I feel like I have a better appreciation for how these issues come up and what the magicians in the background to to resolve it.
@rinrinrin @shawn I agree with @rinrinrin appreciation, and also that someone from Meh was working at that hour! It was a good notification system. What it doesn’t seem to do, though, is help target why or reasons for the glitches. Thus, the solutions are trial and error until the decision was to reboot the system and take the other sites offline (a more drastic approach). Did they figure out how to minimize the issues to prevent future similar issues?
@DTominator @rinrinrin @shawn In my decades of dealing with computers …
@DTominator @narfcake @rinrinrin @shawn
no matter how critical the system or what company there is a “pull the plug” fulcrum and where it lives on the spectrum will depend on numerous factors and who you can get on the phone.
Mostly I’m on the side of “who cares why,it’s stuck or getting worse, get it back online and we will analyze later”. Just reboot the server already
But it’s usually a slow initial roll and I check my entire subsystem while checking the server.
Then we have to make sure the boss knows or is on. Etc etc. By the time it happens there’s 20 people on a bridge and we are looking for a boss to say go.
When Cluster describes both the service and the state it’s in.
I of course know what Mehrathon is, but what’s Mehcatalyst?
@SylvreKat The parent company. They changed their name from mediocre to that.
@Kidsandliz Ah. Thanks for explaining. I missed the name change, and still thought they were mediocre.
@SylvreKat Well, they are still mediocre, but not not Mediocre.
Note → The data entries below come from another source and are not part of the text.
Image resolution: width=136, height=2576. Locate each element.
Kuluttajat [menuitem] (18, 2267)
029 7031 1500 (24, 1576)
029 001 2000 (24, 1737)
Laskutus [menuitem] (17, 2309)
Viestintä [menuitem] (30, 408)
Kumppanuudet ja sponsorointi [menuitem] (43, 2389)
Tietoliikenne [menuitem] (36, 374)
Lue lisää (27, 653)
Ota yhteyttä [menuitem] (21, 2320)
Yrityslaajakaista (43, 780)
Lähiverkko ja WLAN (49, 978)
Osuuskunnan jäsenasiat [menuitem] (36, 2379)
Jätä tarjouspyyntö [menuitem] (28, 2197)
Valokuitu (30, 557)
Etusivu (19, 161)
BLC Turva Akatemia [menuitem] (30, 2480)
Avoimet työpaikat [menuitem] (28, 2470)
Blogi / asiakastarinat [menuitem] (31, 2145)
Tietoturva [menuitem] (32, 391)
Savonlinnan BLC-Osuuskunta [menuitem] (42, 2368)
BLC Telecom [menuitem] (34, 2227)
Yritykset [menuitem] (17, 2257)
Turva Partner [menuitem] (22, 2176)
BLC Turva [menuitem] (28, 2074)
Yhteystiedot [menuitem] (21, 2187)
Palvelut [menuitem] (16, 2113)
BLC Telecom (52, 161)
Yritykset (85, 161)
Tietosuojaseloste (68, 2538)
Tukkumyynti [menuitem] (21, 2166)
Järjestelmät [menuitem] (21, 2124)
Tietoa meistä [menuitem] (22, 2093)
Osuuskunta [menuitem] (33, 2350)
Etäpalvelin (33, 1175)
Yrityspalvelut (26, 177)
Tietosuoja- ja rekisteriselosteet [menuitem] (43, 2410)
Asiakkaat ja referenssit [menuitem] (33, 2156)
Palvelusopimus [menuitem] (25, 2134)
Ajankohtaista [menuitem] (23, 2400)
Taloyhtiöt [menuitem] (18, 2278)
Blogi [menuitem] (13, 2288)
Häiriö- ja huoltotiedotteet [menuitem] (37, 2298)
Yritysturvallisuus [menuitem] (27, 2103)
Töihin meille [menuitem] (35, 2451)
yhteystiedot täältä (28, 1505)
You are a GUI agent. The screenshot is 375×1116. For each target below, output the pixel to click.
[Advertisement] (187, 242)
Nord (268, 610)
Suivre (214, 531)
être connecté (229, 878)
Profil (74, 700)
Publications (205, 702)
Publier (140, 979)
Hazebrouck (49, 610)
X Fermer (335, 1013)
And while I don’t understand the details of this oh shit report other than something went terribly terribly wrong, it also meant it took 45 seconds for an irk to sell out. As a result I got one because normally they are gone in under 15 seconds and it usually takes me about 15 seconds to load so they are already sold out. Thank you for crashing??? Yes defiantly. Oh wait. You are trying to sell stuff other than irks.
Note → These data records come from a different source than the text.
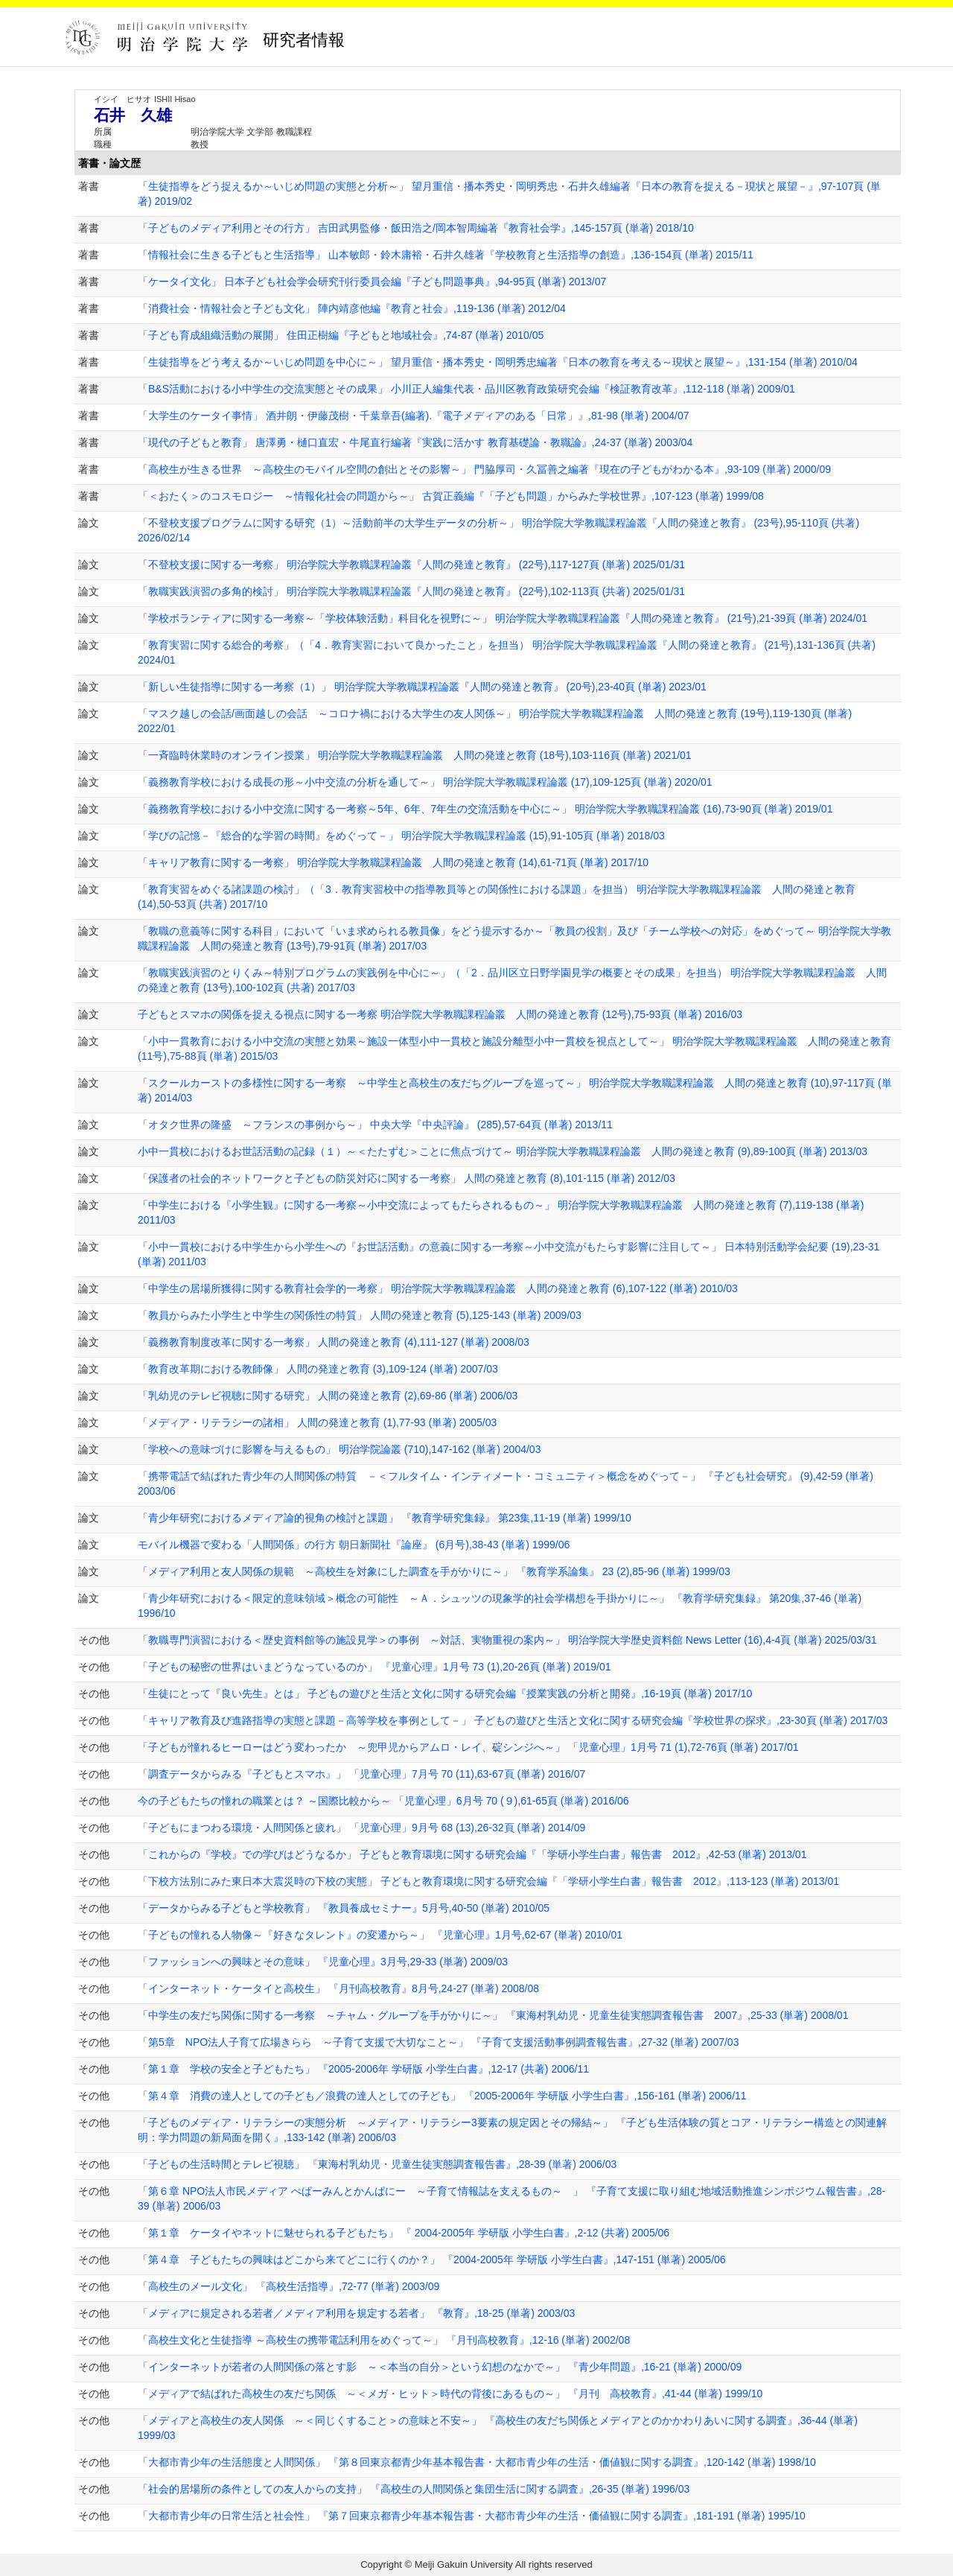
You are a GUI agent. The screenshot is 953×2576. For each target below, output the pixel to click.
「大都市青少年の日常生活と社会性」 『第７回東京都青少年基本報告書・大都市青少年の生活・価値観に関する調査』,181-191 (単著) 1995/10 (472, 2516)
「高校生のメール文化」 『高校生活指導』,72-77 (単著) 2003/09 (288, 2286)
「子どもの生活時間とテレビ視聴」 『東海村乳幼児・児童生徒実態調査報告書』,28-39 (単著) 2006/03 (377, 2164)
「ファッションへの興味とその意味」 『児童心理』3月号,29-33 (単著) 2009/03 (323, 1962)
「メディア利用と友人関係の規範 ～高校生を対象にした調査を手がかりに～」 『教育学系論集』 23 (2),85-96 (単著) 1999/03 (434, 1571)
On the serious side, glad you got it fixed. Just offer a pile of irks in a row. That will give you a good test of how well the system can handle the load and if anything will break. We will be glad to “test” that for you under those circumstances.
/showme Redis Clusters breakfast cereal
I appreciate the update. I didn’t know you still worked for this racket.
@Shawn Is this why I’m unable to order a product?
I’ve been trying to order the photo frame offered earlier and keep getting this error message:
YOU DON’T HAVE PERMISSION TO ORDER THIS
Others are having the same issue. Can we please get this fixed before the Mehithon ends??? Thank you!
@Kerig3 that’s the error message you’d receive if you tried to order from the members-only offers of the Mehrathon. We’ll try to make this more clear for the next one.
@Kerig3 @shawn FYI - The member banner disappeared at some point. It was there when it first started but when I looked later it was gone.
@Kerig3 @shawn @speediedelivery Yeah it disappears after member hour is over but the purchase is still limited. Seems like an oh shit thing to me.